### Data in this exercise
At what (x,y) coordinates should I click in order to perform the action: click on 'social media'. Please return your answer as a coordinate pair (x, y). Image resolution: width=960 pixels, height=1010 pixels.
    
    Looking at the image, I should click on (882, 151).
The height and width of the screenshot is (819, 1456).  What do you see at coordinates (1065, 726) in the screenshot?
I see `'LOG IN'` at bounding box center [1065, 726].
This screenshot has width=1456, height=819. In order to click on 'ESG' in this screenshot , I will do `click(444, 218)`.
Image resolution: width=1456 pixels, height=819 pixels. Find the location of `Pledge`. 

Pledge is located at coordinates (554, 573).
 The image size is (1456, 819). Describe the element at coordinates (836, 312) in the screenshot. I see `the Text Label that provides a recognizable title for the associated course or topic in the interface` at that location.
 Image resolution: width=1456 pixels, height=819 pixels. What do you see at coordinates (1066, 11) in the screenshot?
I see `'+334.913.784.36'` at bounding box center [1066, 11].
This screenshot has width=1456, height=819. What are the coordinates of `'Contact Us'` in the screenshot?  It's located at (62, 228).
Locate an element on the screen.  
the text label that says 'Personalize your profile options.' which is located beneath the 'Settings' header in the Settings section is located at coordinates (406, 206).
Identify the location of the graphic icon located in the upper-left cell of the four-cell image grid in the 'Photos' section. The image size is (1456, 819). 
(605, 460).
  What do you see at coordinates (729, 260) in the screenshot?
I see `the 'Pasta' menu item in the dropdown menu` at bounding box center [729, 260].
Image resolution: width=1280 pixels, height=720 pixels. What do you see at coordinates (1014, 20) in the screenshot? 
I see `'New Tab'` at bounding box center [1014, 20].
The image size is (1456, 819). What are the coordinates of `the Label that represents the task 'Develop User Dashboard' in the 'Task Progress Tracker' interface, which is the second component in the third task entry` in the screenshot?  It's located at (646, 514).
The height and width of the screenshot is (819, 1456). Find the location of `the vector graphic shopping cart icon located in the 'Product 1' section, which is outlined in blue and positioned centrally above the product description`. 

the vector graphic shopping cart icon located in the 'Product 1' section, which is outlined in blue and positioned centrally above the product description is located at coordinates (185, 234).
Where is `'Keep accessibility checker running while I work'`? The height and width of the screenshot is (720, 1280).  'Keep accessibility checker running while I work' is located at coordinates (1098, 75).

### Do this
Copy out each line above that contains the word "order". Count only matches with the same capitalization.

### Answer in full
At what (x,y) coordinates should I click in order to perform the action: click on 'social media'. Please return your answer as a coordinate pair (x, y). Image resolution: width=960 pixels, height=1010 pixels.
This screenshot has width=1456, height=819. In order to click on 'ESG' in this screenshot , I will do `click(444, 218)`.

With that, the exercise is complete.